> What is expected
Please copy every line of the records below that holds the word "will".

*-*-*

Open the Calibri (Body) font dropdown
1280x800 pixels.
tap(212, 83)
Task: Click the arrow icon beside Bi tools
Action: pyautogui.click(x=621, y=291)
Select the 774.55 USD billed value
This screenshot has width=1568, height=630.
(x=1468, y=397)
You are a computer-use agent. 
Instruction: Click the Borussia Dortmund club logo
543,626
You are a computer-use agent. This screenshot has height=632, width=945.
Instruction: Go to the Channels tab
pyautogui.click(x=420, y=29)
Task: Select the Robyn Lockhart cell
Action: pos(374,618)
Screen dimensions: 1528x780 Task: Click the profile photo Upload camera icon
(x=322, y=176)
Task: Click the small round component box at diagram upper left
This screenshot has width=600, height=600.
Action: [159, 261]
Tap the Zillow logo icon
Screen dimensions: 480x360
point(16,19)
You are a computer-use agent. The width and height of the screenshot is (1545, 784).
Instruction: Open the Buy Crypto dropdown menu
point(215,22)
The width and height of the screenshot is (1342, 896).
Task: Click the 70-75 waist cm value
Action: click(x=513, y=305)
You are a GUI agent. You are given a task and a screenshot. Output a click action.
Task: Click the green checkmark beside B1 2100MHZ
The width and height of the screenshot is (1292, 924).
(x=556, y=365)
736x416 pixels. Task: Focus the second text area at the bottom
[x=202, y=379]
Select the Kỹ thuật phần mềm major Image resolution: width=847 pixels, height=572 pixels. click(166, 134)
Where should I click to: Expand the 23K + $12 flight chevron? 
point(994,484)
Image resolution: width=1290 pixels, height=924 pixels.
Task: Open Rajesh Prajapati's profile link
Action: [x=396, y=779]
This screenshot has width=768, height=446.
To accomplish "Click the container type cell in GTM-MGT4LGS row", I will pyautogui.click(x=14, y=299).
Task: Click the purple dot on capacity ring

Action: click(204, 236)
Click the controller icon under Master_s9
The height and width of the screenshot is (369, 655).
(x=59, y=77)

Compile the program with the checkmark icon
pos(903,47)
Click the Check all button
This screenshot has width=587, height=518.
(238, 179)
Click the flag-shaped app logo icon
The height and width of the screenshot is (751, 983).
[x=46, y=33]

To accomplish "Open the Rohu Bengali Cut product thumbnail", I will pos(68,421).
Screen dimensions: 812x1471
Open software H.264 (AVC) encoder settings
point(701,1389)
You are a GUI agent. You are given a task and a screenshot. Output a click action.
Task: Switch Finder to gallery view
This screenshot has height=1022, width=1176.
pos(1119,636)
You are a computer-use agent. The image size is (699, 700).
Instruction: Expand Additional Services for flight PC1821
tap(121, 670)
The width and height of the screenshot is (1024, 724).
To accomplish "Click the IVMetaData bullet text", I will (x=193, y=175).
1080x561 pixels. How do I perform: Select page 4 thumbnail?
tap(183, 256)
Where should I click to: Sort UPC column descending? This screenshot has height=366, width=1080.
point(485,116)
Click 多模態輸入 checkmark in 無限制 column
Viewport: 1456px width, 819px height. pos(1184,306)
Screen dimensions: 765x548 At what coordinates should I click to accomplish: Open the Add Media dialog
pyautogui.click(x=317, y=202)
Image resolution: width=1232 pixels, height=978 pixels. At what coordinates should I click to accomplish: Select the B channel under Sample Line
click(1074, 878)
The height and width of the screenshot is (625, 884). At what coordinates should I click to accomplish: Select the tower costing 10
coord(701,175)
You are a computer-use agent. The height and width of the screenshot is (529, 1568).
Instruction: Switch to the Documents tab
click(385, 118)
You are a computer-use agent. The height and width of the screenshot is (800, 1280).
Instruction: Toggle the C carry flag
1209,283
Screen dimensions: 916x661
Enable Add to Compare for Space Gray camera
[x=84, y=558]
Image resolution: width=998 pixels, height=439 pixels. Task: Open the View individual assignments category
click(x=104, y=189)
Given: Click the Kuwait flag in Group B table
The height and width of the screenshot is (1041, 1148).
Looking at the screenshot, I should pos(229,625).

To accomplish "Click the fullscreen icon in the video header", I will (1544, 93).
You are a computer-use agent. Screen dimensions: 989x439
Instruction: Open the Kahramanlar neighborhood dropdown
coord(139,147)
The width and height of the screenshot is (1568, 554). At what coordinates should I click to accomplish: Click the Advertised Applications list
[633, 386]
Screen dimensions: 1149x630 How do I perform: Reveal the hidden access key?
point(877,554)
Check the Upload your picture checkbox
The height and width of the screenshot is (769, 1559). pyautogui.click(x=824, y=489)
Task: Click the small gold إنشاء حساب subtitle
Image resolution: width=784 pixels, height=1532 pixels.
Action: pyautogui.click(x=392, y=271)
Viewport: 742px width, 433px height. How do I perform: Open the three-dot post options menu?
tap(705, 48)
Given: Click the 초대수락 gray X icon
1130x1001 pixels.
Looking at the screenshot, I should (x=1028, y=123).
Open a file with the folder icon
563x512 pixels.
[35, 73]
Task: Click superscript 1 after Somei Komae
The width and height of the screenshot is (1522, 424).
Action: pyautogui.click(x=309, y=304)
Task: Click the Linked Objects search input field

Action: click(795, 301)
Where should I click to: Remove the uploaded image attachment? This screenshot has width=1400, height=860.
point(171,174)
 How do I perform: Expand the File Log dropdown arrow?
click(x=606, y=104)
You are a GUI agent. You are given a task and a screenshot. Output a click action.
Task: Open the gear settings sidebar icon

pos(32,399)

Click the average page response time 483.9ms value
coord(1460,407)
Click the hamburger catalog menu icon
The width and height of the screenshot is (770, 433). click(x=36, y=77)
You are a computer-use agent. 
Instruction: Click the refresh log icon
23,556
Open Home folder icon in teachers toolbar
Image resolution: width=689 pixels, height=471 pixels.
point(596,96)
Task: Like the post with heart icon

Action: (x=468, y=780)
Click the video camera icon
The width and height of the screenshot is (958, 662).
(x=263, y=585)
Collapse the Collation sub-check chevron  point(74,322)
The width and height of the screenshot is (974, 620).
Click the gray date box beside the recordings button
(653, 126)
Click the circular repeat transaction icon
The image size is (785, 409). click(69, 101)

*-*-*

> Solution to this problem
To accomplish "Click the container type cell in GTM-MGT4LGS row", I will pyautogui.click(x=14, y=299).
To accomplish "Open the Rohu Bengali Cut product thumbnail", I will pos(68,421).
To accomplish "Click the IVMetaData bullet text", I will (x=193, y=175).
To accomplish "Click the fullscreen icon in the video header", I will (1544, 93).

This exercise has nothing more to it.